» **Information given**
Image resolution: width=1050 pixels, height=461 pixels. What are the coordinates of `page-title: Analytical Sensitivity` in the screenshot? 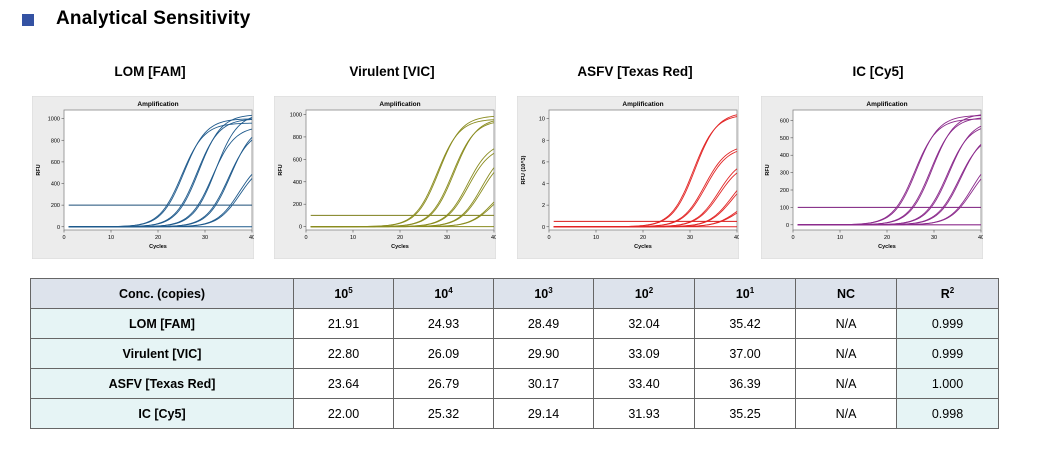 It's located at (154, 18).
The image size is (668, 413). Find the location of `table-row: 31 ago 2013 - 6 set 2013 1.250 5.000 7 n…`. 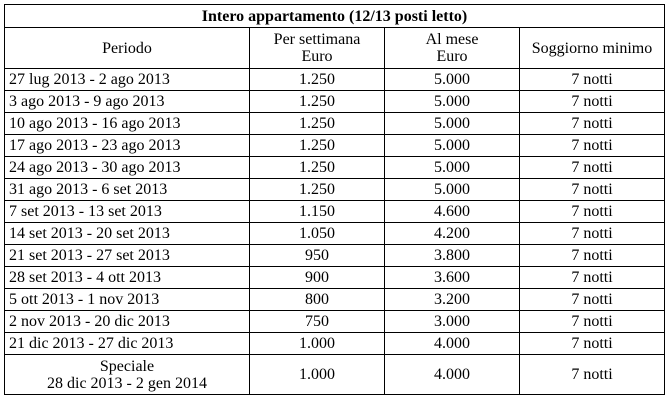

table-row: 31 ago 2013 - 6 set 2013 1.250 5.000 7 n… is located at coordinates (335, 190).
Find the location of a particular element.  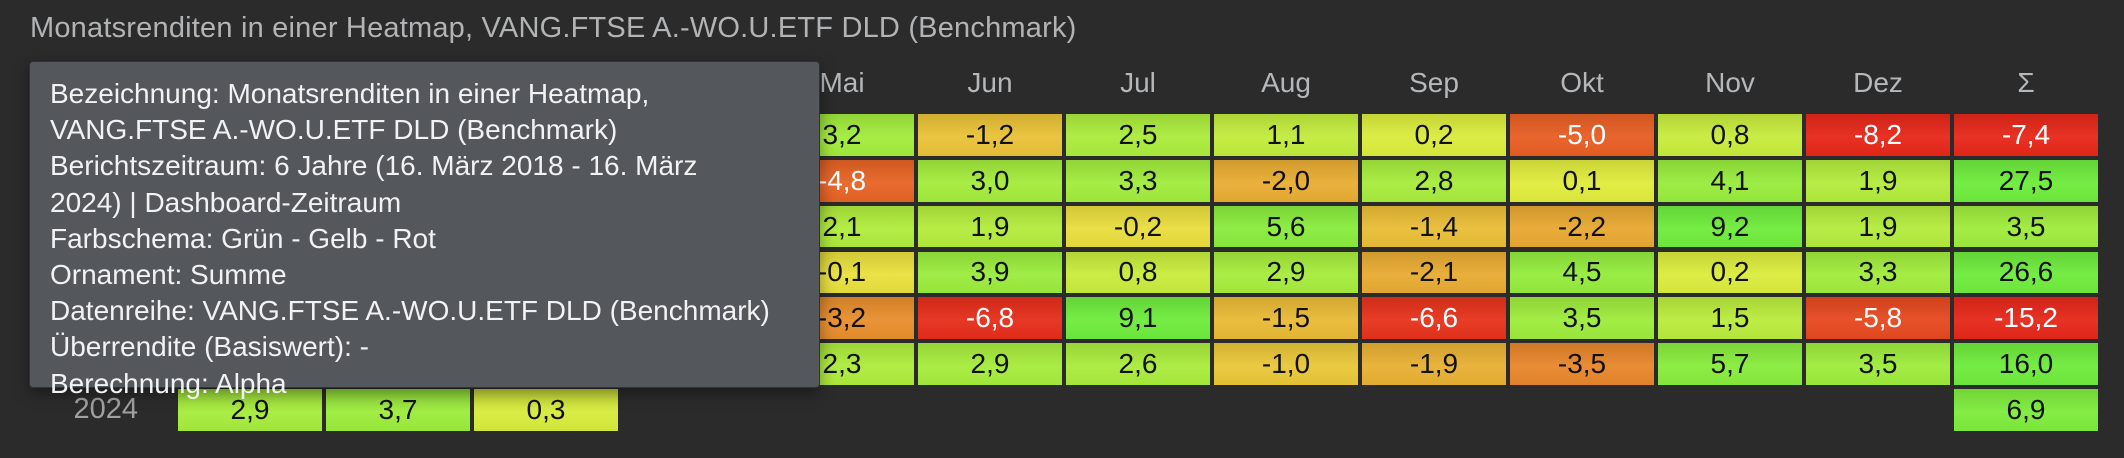

heatmap-cell: 4,1 is located at coordinates (1730, 181).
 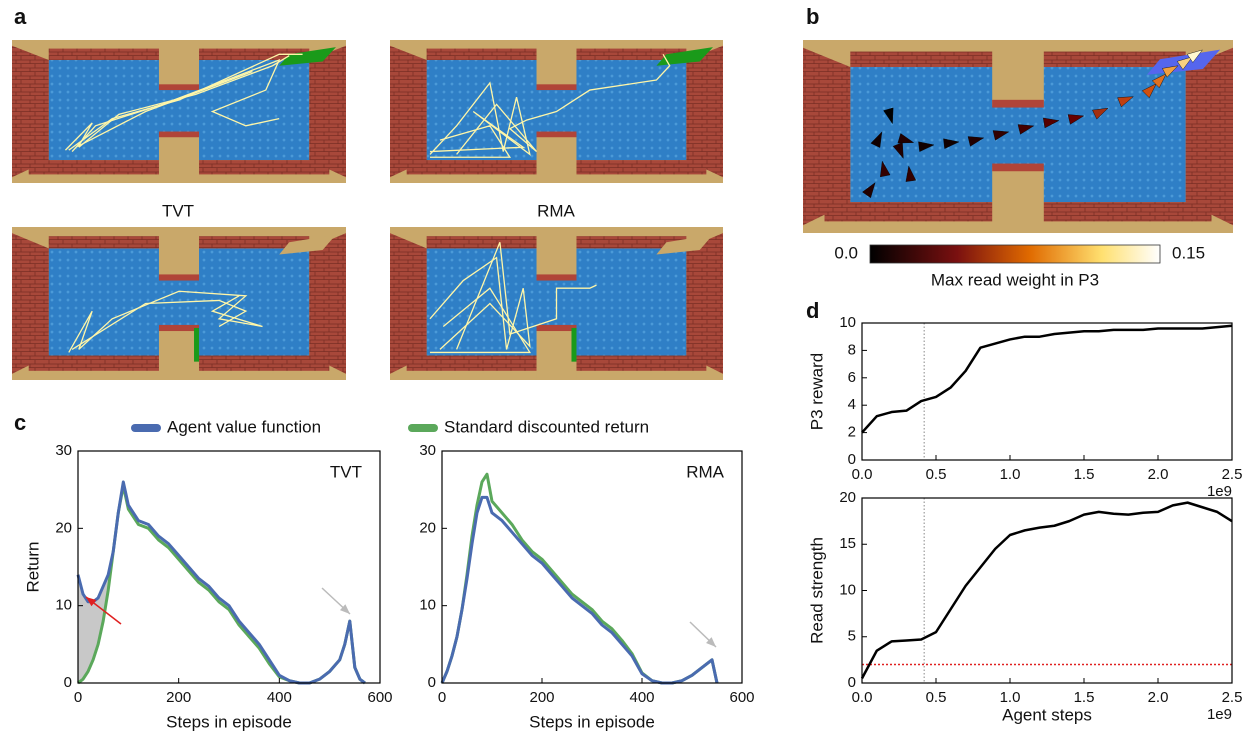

» **About this task**
Beginning at the line that contains "The image size" and continuing through the end of the records, reproduce those lines with "location" replaced by "position" and everything else unchanged. Omit the pictures from your answer.

» **Written reply**
The image size is (668, 413). Find the position of `table-row: 31 ago 2013 - 6 set 2013 1.250 5.000 7 n…`. 

table-row: 31 ago 2013 - 6 set 2013 1.250 5.000 7 n… is located at coordinates (335, 190).
Find the position of a particular element.  

heatmap-cell: 4,1 is located at coordinates (1730, 181).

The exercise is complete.